## Exercise objective
Please return the lines below verbatim, beginning at the one that has "Where should I click to: Toggle" and stopping after the one that has "Screen dimensions: 353x199", and add no other lines.

## Provided data
BEGIN

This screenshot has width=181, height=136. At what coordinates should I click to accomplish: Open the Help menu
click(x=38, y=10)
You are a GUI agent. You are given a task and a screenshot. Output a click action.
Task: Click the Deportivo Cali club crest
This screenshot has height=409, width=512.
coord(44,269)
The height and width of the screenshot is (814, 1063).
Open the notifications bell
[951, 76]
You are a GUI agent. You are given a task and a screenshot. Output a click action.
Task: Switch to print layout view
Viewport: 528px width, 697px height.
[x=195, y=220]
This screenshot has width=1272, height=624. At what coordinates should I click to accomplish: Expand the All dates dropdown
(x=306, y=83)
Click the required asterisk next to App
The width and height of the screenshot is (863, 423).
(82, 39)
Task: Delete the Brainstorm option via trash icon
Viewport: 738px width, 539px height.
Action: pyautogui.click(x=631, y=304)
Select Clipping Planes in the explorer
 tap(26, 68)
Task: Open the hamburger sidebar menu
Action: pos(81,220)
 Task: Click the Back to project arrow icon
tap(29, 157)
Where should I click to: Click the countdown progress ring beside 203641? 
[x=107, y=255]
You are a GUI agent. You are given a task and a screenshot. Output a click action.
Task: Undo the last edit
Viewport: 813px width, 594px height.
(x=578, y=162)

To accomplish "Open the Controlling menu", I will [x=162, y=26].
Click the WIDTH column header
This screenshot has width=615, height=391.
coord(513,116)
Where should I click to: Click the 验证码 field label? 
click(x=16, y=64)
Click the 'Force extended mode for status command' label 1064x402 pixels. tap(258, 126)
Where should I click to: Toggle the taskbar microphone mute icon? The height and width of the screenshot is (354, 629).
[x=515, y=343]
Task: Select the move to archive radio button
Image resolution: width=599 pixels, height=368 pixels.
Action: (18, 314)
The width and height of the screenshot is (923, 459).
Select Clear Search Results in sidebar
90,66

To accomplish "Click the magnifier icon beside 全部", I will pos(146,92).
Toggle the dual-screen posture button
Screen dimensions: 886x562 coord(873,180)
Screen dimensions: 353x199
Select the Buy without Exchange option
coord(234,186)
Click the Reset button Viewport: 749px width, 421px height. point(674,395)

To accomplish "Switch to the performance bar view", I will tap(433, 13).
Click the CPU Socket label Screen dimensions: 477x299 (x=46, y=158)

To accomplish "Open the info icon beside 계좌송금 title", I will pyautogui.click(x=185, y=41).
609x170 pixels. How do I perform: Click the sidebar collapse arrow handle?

END

## Response to the exercise
Where should I click to: Toggle the taskbar microphone mute icon? The height and width of the screenshot is (354, 629).
[x=515, y=343]
Task: Select the move to archive radio button
Image resolution: width=599 pixels, height=368 pixels.
Action: (18, 314)
The width and height of the screenshot is (923, 459).
Select Clear Search Results in sidebar
90,66

To accomplish "Click the magnifier icon beside 全部", I will pos(146,92).
Toggle the dual-screen posture button
Screen dimensions: 886x562 coord(873,180)
Screen dimensions: 353x199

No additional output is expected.